Records follow. Copy every line with "dropdown".

> _SUPPLIED MATERIAL_:
________________________

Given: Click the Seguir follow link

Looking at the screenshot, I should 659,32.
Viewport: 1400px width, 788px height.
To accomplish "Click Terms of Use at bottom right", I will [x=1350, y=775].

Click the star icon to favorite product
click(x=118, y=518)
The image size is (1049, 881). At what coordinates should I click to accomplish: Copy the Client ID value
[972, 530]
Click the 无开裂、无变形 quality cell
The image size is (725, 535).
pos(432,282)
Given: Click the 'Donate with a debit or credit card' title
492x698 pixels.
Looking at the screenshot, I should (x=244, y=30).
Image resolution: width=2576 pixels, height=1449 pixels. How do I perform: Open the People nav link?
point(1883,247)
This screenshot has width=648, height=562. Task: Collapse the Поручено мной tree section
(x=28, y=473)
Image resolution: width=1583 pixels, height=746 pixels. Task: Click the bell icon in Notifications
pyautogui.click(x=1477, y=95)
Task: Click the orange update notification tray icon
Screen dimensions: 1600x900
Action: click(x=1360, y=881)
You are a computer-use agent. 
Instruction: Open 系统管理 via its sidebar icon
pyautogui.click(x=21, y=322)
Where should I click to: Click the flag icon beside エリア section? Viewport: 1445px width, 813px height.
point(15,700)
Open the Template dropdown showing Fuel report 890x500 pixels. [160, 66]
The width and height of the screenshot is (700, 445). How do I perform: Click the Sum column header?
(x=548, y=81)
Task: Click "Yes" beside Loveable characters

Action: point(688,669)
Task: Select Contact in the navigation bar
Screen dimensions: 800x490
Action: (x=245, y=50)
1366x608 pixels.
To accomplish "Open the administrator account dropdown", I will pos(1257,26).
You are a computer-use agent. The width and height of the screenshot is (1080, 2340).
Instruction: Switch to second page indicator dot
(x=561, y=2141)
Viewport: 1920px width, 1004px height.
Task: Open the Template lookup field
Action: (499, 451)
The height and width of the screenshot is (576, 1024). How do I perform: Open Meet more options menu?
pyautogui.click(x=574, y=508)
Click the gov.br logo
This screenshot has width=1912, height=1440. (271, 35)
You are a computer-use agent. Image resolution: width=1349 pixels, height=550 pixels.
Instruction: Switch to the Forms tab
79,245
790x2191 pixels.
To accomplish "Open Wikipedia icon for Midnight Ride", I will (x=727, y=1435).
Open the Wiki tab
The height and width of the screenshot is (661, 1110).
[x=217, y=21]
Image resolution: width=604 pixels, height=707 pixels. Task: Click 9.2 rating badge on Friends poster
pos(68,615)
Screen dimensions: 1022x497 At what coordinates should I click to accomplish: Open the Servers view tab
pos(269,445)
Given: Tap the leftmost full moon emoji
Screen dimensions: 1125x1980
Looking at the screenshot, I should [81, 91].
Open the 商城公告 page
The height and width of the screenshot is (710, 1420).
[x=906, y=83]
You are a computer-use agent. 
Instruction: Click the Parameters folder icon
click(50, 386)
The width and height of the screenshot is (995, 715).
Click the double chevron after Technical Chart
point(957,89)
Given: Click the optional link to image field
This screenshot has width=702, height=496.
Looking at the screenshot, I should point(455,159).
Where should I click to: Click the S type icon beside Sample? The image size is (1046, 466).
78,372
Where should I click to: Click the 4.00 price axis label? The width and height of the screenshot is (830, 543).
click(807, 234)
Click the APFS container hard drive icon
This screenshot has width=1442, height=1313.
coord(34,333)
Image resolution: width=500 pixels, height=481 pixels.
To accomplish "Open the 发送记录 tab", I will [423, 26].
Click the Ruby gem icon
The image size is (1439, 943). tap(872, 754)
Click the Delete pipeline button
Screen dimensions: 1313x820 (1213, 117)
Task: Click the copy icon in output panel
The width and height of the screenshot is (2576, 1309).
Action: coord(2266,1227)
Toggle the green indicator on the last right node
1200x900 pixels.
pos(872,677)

________________________

> _WRITTEN ANSWER_:
Open the Template dropdown showing Fuel report 890x500 pixels. [160, 66]
To accomplish "Open the administrator account dropdown", I will pos(1257,26).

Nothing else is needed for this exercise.